Este libro llegó como llegan las cosas importantes: sin hacer ruido, pero con la fuerza suficiente como para quedarse. No es solo un conjunto de poemas, es una conversación íntima con alguien que entiende LA VIDA MODERNA, con sus caos, sus dudas y esas ganas de desaparecer hacia CUALQUIER OTRA PARTE.
Entre sus páginas te enfrentas a tus propios MONSTRUOS, te ves recordando noches que marcan, personas que duelen, palabras que no dices. También encuentras consuelo, como si alguien te susurrara TE ENTIENDO justo cuando más falta hace.

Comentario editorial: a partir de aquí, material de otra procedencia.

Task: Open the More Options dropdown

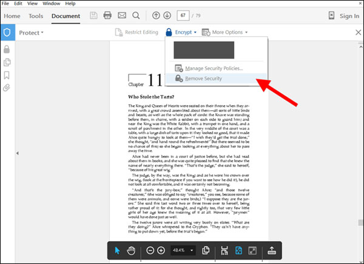Action: [x=224, y=32]

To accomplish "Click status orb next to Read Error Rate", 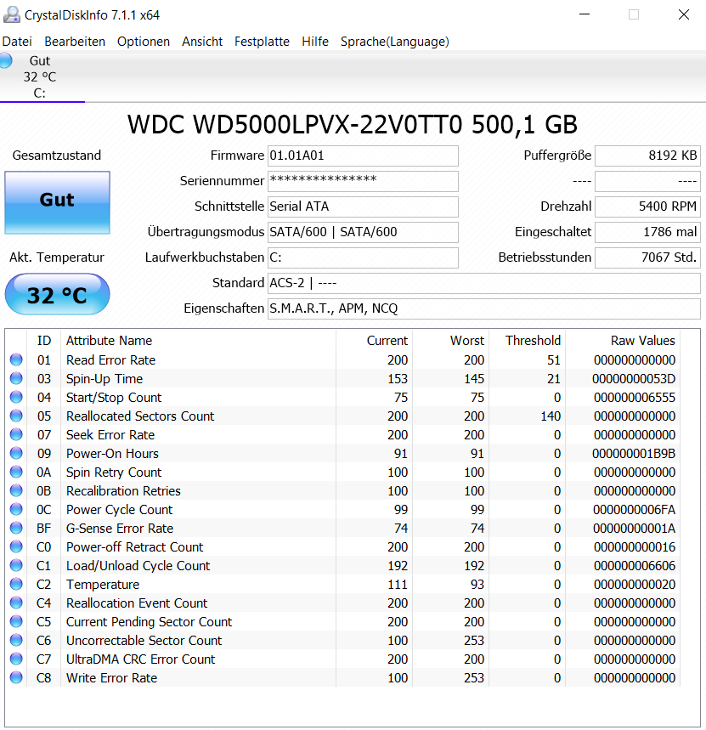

Hay textos que parecen escritos desde otro mundo, como si vinieran de un EXOPLANETA, pero que curiosamente aterrizan dentro de lo que uno siente.
Este libro también celebra. Tiene luz. Tiene páginas que te empujan a levantarte, a gritar VIVA LA VIDA, aunque no siempre sepas cómo... en medio de todo eso, hay una certeza: LA SALVACIÓN puede estar en las palabras, en los recuerdos, o en la forma de mirar.
Yo personalmente, terminé la última página imaginando MI GRAN NOCHE. Esa en la que uno baila sin pensar, ama sin miedo y, por fin, se siente en casa.